Malcolm X
African American minister, and human rights activist
Years: 1925 - 1965
El-Hajj Malik El-Shabazz (born Malcolm Little; May 19, 1925 – February 21, 1965), better known as Malcolm X, is an African American minister, and human rights activist who was a popular figure during the civil rights movement. He is best known for his time spent as a vocal spokesman for the Nation of Islam.
Born in Omaha, Nebraska, Malcolm X spends his teenage years living in a series of foster homes after his father's death and his mother's hospitalization.
He engages in several illicit activities there, eventually being sentenced to ten years in prison in 1946 for larceny and breaking and entering.
In prison, he joins the Nation of Islam, adopts the name Malcolm X, and quickly becomes one of the organization's most influential leaders after being paroled in 1952.
Malcolm X serves as the public face of the organization for a dozen years, where he advocates for black supremacy, black empowerment, and the separation of black and white Americans, and publicly criticizes the mainstream civil rights movement for its emphasis on nonviolence and racial integration.
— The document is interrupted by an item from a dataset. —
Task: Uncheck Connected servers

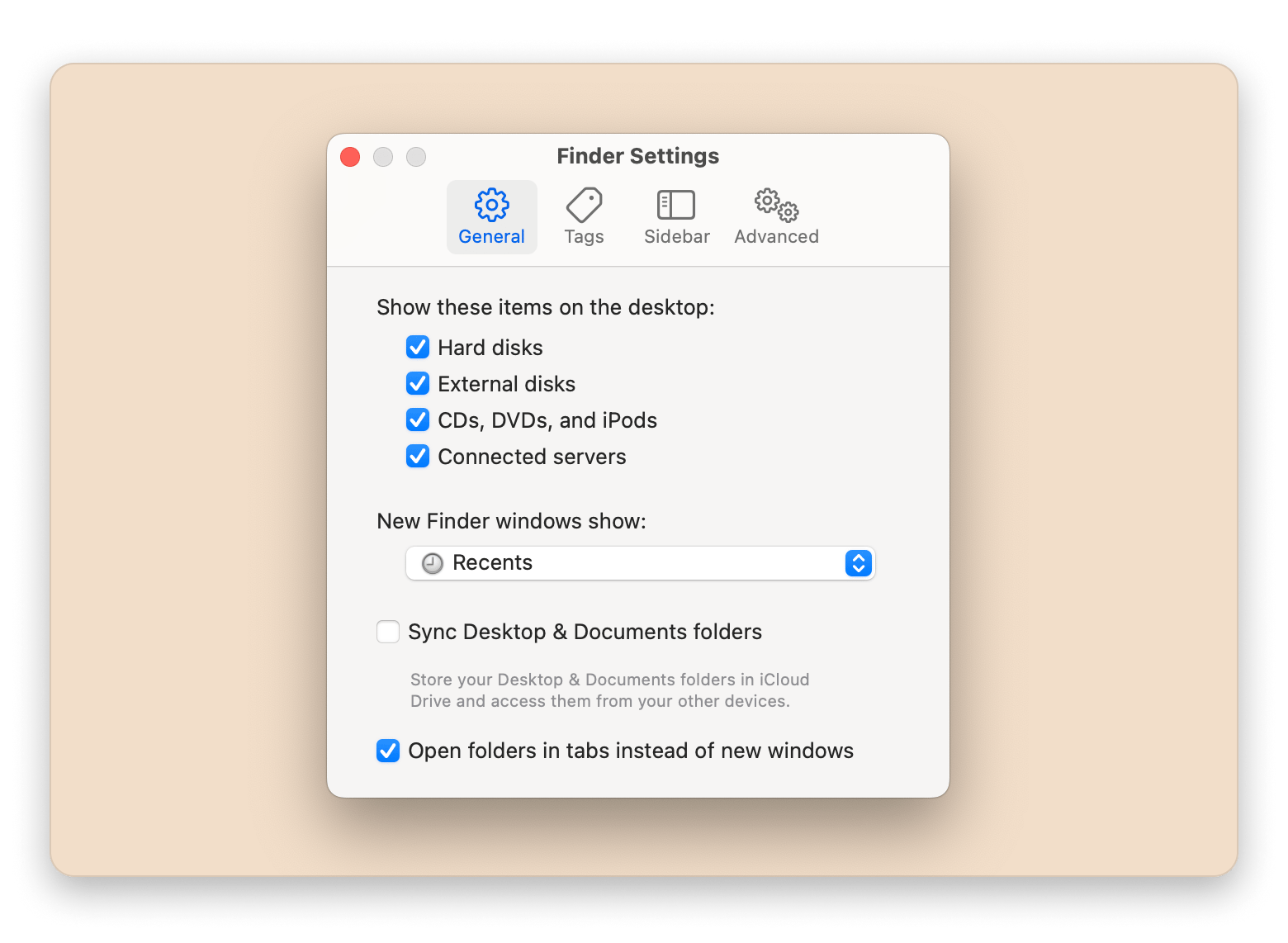Action: 418,457
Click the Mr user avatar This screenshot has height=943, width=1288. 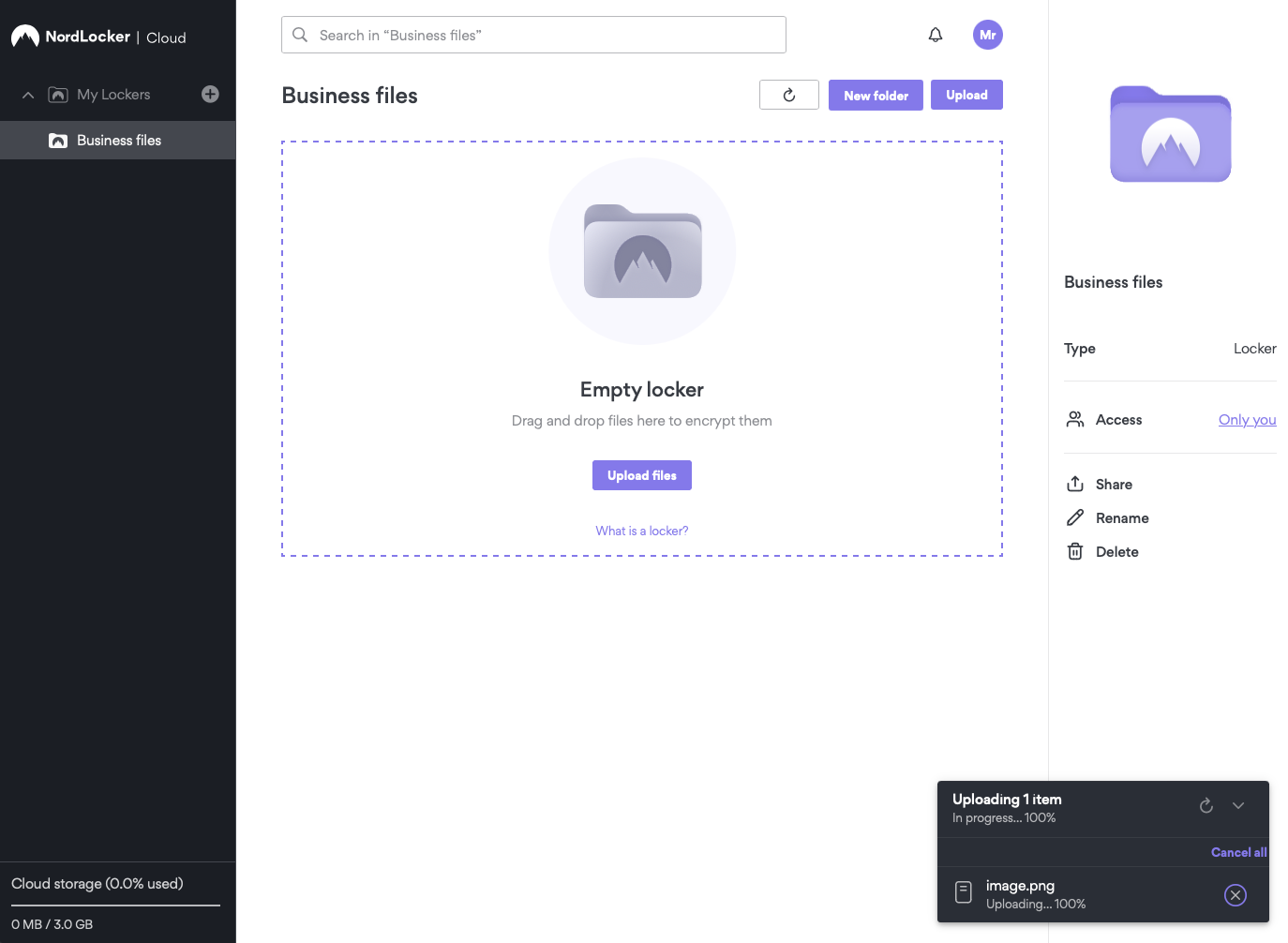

Malcolm X also expresses pride in some of the Nation's social welfare achievements, namely its free drug rehabilitation program.
Throughout his life beginning in the 1950s, Malcolm X endures surveillance from the Federal Bureau of Investigation (FBI) for the Nation's supposed links to communism.
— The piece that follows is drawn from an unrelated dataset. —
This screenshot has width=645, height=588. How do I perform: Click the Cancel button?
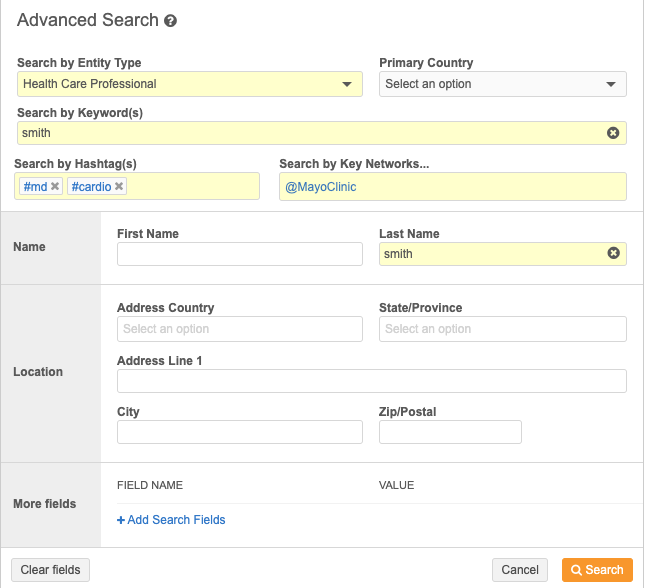(x=519, y=570)
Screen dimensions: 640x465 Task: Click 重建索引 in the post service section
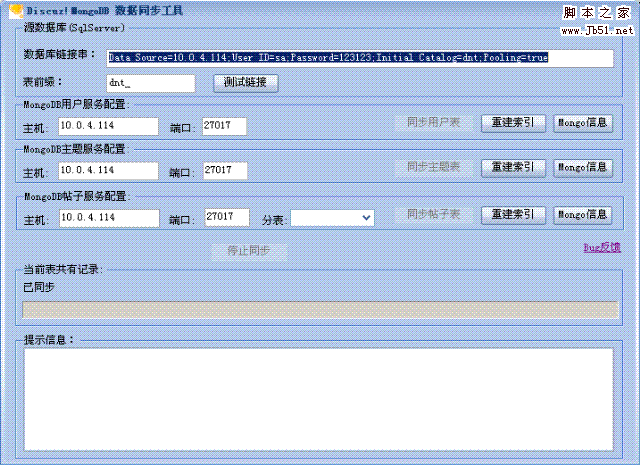pos(514,214)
In the 1960s, Malcolm X begins to grow disillusioned with the Nation of Islam, as well as with its leader Elijah Muhammad.
He subsequently embraces Sunni Islam and the civil rights movement after completing the Hajj to Mecca, and becomes known as el-Hajj Malik el-Shabazz.
After a brief period of travel across Africa, he publicly renounces the Nation of Islam and founds the Islamic Muslim Mosque, Inc. (MMI) and the Pan-African Organization of Afro-American Unity (OAAU).
Throughout 1964, his conflict with the Nation of Islam intensified, and he is repeatedly sent death threats.
On February 21, 1965, he is assassinated.
Three Nation members are charged with the murder and given indeterminate life sentences.
Speculation about the assassination and whether it had been conceived or aided by leading or additional members of the Nation, or with law enforcement agencies, will persist for decades after the shooting.
A controversial figure accused of preaching racism and violence, Malcolm X is also a widely celebrated figure within African-American and Muslim American communities for his pursuit of racial justice.
He will be posthumously honored with Malcolm X Day, where he is commemorated in various cities across the United States.
Hundreds of streets and schools in the U.S. will be enamed in his honor, while the Audubon Ballroom, the site of his assassination, will be partly redeveloped in 2005 to accommodate the Malcolm X and Dr. Betty Shabazz Memorial and Educational Center.